Russia’s Communist Party of the Russian Federation (KPRF) is likely to get a big bump in this weekend's Duma election after opposition activists Team Navalny threw its weight behind most of its candidates as part of its “smart voting” strategy.
Smart voting is where Team Navalny endorses the candidate most likely to defeat the candidate from the ruling United Russia Party – irrespective of their party, policies or reputation. The goal is simply to keep the party of power out of power.
The KPRF is part of the so-called systemic opposition, the second-biggest party in the Duma that while nominally in opposition, tends to vote with the government on all the big issues.
Team Navalny released its list of candidates that swing voters should support on September 15, 48 hours before voting begins and after the deadline for any candidate to withdraw their name from the race to ensure the Kremlin doesn't remove Team Navalny’s preferred choice.
Of the 225 names put forward by Team Navalny as having the best chance of defeating the United Russian candidate 137 of them, or 60%, are from the Communist Party. A total of 450 seats are being contested in a mixed system of party lists and single mandate seats.
Team Navalny is the loose organisation that has been campaigning against the Kremlin and is headed by the jailed anti-corruption activist and opposition politician Alexei Navalny. The organisation was named extremist over the summer and broken up by its own leaders to protect its members from possible arrest and jail. Most of the leadership has fled into exile, from where it continues to organise against the Kremlin. Its app has been shut down on the Kremlin’s orders, but Russians can still access the Navalny channel on the Telegram messaging service.
The KPRF dates from before the collapse of the Soviet Union and is the only party in the opposition with a deep and widespread grassroots organisation. Moreover, many Russians remember the Soviet Union fondly. While it provided few luxuries, the system did provide cradle-to-grave support and life was easier than in modern Russia, if not as materially satisfying. Older voters, in particular, tend to vote en masse for the KPRF.
The Team Navalny endorsement has become a key factor in the upcoming race as the opposition remains extremely fissiparous and attempts to bring the opposition into a united front to fight against United Russia have all ended in abject failure.
As many opposition candidates fight against other opposition candidates and refuse to agree on a single name, they end up splitting the liberal vote and handing the election to the United Russia candidate who can win even with a very poor showing.
For many opposition leaders, winning the Team Navalny endorsement will deliver a big block of votes and allow them to both defeat the other opposition candidates as well as the United Russia candidate.
The Communist Party has been gaining in the polls in recent weeks and seen its level of popularity rise from around 13% the start of the summer to just over 22% now – its highest level in recent years. At the same time, United Russia has become deeply unpopular and seen its popularity fall from around 28% at the start of summer to about 60% now.
If the KPRF can win the same proportion of seats that would be a significant improvement on the 13.3% the party won in the last 2016 Duma elections. That worries the Kremlin, as together with the seats that will go to the other systemic opposition parties, that might prevent United Russia from winning a minimum of 226 seats it needs to take an absolute majority, which gives it control of all the crucial Duma committees that actually make the law.
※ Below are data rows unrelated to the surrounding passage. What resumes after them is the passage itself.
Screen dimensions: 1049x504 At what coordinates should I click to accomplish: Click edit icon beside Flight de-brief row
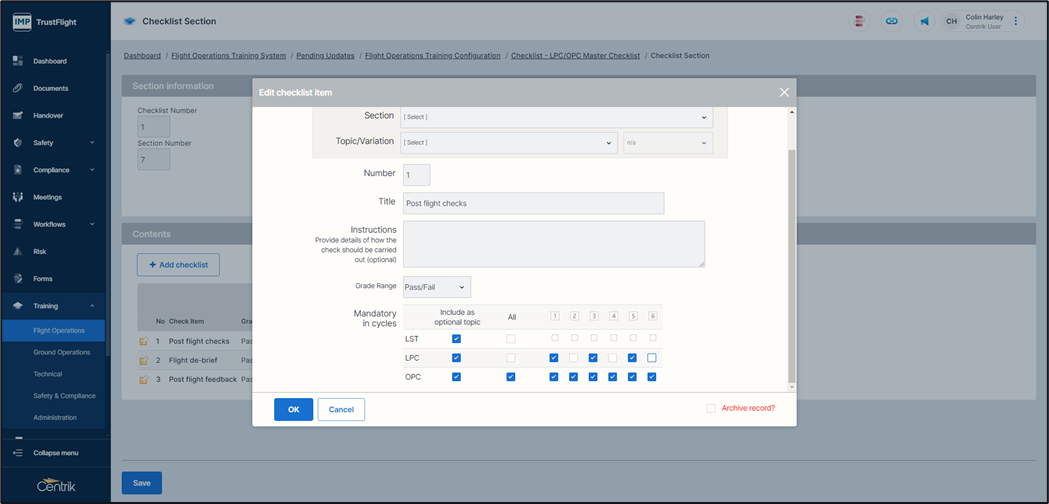pos(144,360)
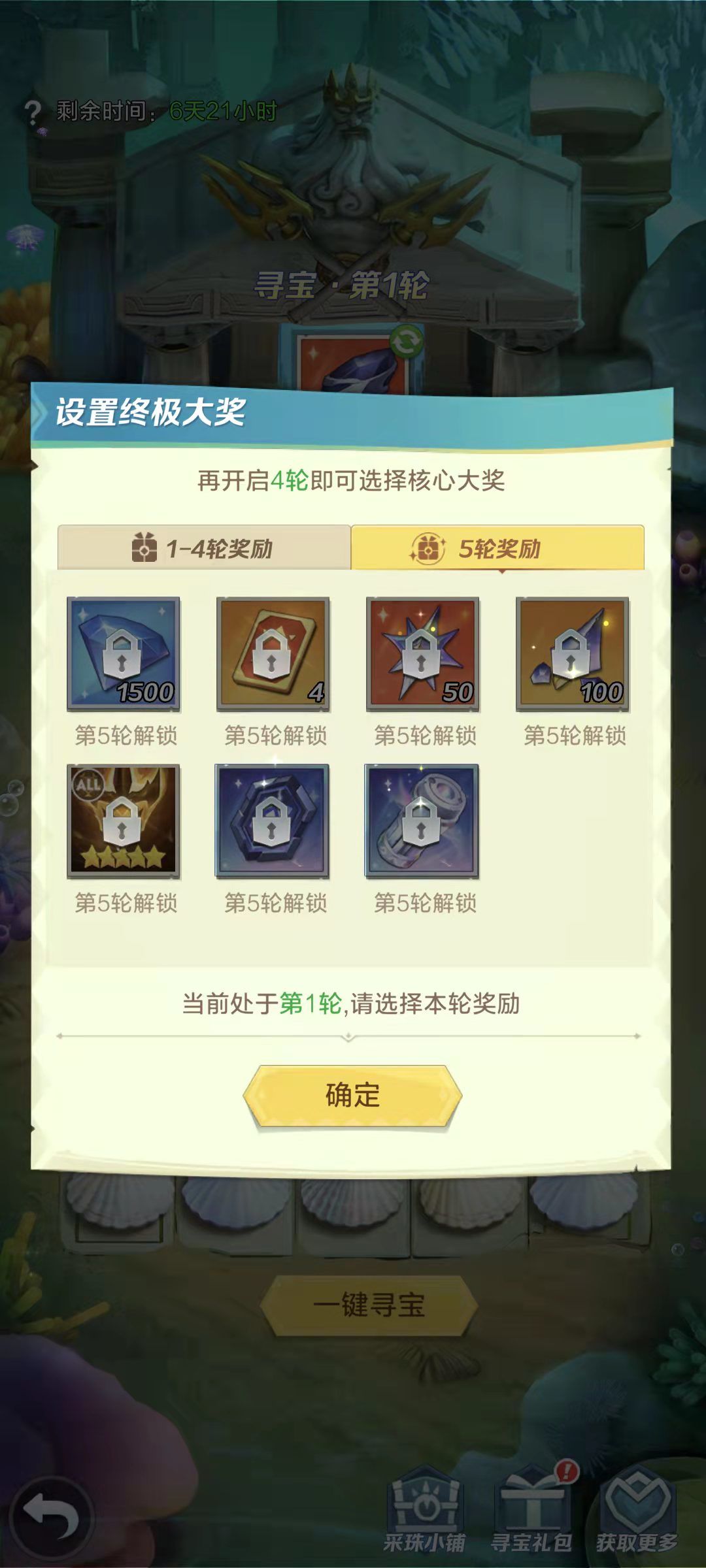Choose the locked hexagon ring reward

coord(273,821)
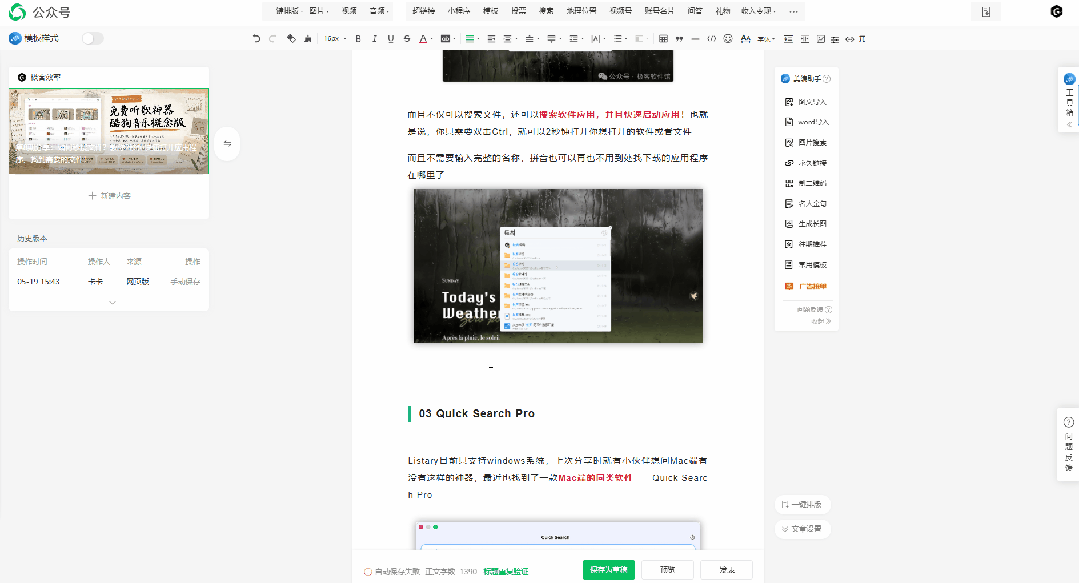Expand history versions with down chevron
This screenshot has height=583, width=1079.
pyautogui.click(x=112, y=302)
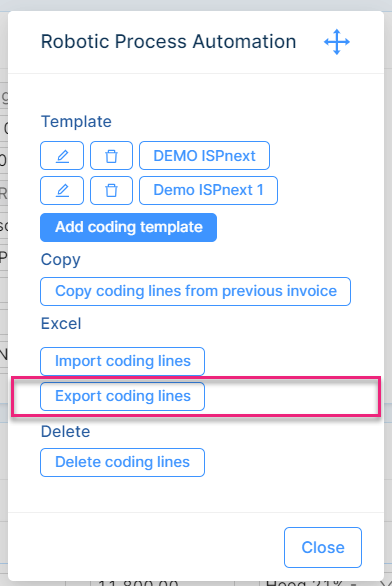Delete the DEMO ISPnext template via the trash icon
The height and width of the screenshot is (586, 392).
tap(111, 155)
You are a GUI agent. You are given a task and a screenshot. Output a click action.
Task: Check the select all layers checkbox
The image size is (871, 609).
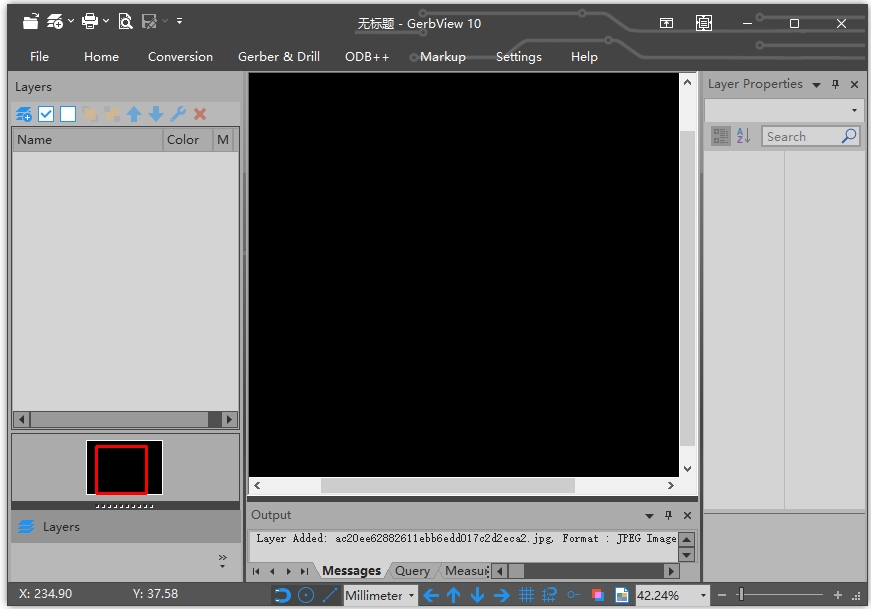pos(46,114)
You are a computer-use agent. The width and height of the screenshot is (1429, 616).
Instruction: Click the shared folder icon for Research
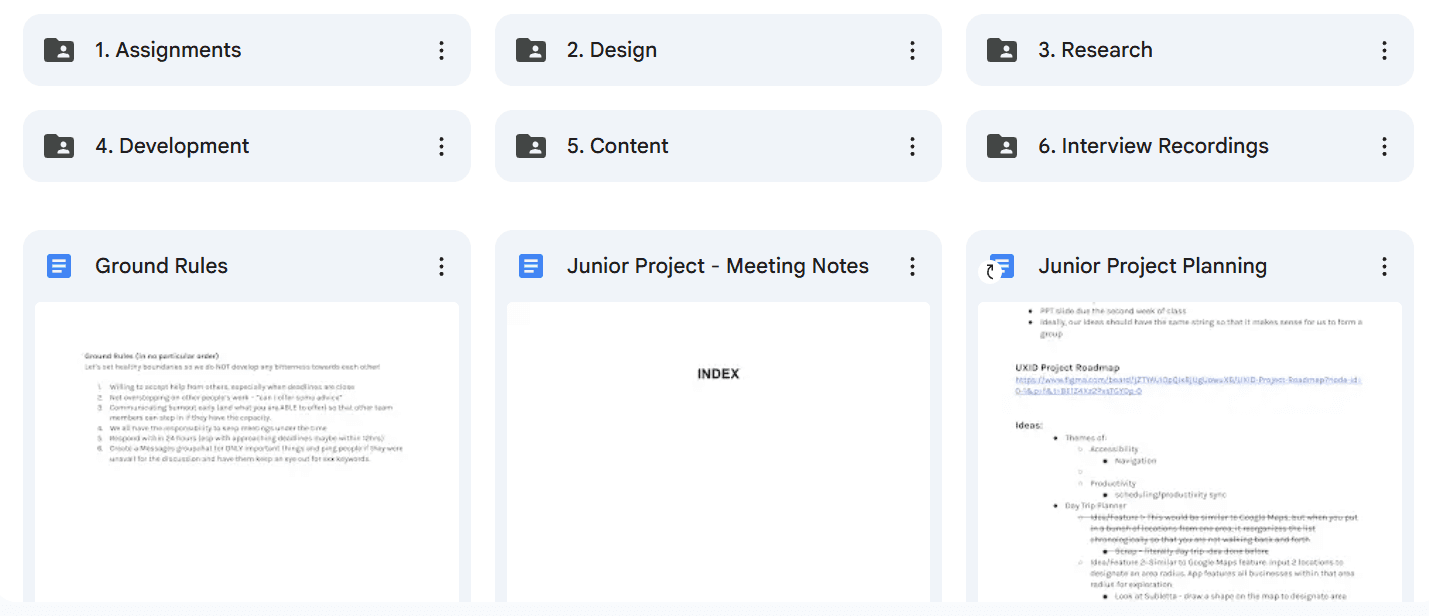1002,50
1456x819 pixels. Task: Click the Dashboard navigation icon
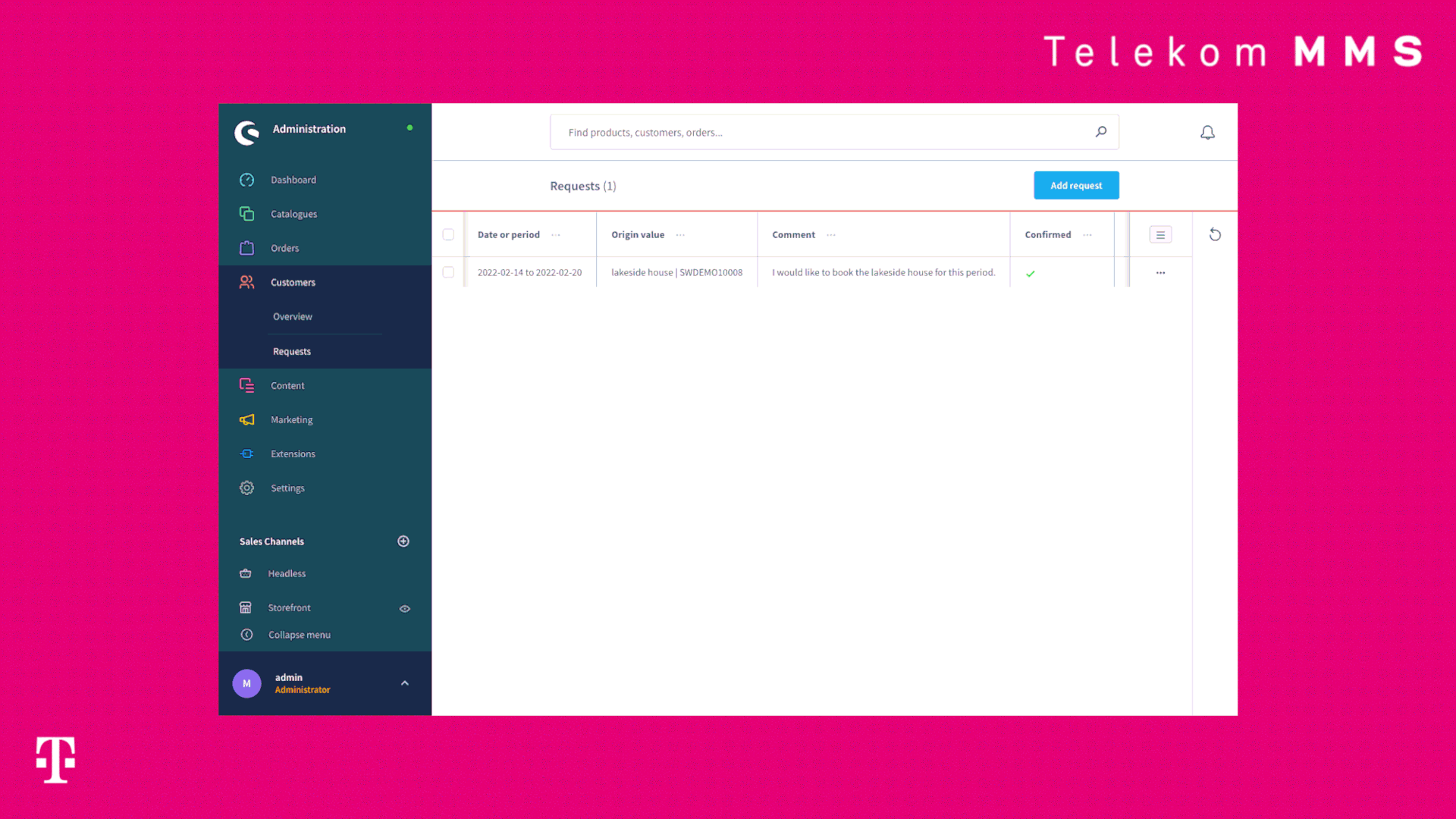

Nevertheless, even if the KPRF improves its share of the number of seats, the party is unlikely to change is collaborative stance to the government as long as the current leadership, headed by Gennady Zhuganov, remains in charge. But the improving electoral performance has caused tensions within the party as the lower cadres have become increasingly ambitious and want to become more active in real politics. That could lead to a revolt in the party against the current leadership, something the Kremlin would be keen to avoid.
And the KPRF may not do as well as its poll numbers indicate, as the vote is widely expected to be rigged. Russia’s elections are a hybrid system where there is still significant genuine voting, as the Kremlin cannot afford to inject too many fake votes, as that results in mass protests, as was the case in the 2011 elections. The Kremlin needs to win as many real votes as possible.
But at the same time, the vote count is manipulated at the margins to ensure United Russia crosses some key thresholds and secures its majority. The rules have been changed for these elections, which will be held over three days, not one, and electronic voting has been introduced in seven districts. Both changes make it much more difficult for observers to catch ballot stuffing and the electronic voting makes it impossible to check if the numbers have been manipulated.